In a vision of Adam and Eve’s experience in the Garden of Eden, during their conversation with Heavenly Father regarding the tree of knowledge of good and evil, Moses teaches us about moral agency:
And I, the Lord God, commanded the man, saying: Of every tree of the garden thou mayest freely eat,
But of the tree of the knowledge of good and evil, thou shalt not eat of it, nevertheless, thou mayest choose for thyself, for it is given unto thee; but, remember that I forbid it, for in the day thou eatest thereof thou shalt surely die. (Moses 3:16-17)
Moral agency has three parts: 1) choice (“thou mayest choose for thyself”), 2) stewardship (“for it is given unto you),” and 3) consequence (“remember that I forbid it”). Adam and Eve were stewards whose choices were subject to God’s judgment.

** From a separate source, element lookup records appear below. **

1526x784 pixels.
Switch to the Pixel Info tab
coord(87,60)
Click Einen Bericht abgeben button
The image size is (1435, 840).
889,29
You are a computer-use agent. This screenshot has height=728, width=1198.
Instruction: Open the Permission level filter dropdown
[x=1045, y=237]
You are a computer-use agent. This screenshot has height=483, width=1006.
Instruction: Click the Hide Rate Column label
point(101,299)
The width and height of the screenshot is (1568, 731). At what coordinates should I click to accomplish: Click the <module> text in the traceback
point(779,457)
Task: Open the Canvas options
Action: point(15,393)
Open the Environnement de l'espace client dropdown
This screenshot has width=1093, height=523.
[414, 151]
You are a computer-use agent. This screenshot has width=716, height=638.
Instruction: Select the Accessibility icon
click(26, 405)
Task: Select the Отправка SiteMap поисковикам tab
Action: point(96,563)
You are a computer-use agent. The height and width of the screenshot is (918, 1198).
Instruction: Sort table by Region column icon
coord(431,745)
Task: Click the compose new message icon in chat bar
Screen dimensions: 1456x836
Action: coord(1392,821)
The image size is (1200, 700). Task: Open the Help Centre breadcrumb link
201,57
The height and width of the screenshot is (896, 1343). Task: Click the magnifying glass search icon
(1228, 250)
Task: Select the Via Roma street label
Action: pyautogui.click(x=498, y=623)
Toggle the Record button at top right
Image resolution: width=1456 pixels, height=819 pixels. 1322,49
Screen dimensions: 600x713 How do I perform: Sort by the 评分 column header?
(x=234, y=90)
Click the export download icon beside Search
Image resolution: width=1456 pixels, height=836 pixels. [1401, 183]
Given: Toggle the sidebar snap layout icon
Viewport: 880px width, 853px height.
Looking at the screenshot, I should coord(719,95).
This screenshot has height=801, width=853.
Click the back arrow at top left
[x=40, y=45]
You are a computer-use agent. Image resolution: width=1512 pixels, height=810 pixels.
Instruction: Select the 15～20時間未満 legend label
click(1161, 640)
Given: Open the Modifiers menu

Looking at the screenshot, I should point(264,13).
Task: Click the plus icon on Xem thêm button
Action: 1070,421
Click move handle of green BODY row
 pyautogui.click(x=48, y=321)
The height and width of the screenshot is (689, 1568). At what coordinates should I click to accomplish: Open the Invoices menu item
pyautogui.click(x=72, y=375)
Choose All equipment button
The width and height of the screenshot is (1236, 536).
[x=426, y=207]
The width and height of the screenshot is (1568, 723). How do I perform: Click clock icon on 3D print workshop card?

Faithful Latter-day Saints are not “free” agents. We are moral agents in the service of God. The efficacy of any human choice rests squarely on the eternal and infinite Atonement of Jesus Christ. Without His sacrifice, any action that brought pleasure or pain to a human being would dictate good or evil, respectively – limiting choice to animal instinct. With His sacrifice, God determines good and evil, giving deeper, richer meaning and efficacy to our choices. Choice is bounded but not limited or pre-determined.
Choice has an innate eternal value tied to stewardship and consequence. These bonds are what make agency moral and not simply “free.” Faithful Latter-day Saints are agents of God the Father and His Beloved Son. In this context, choice exists for human beings to conform their lives to the Divine, or not.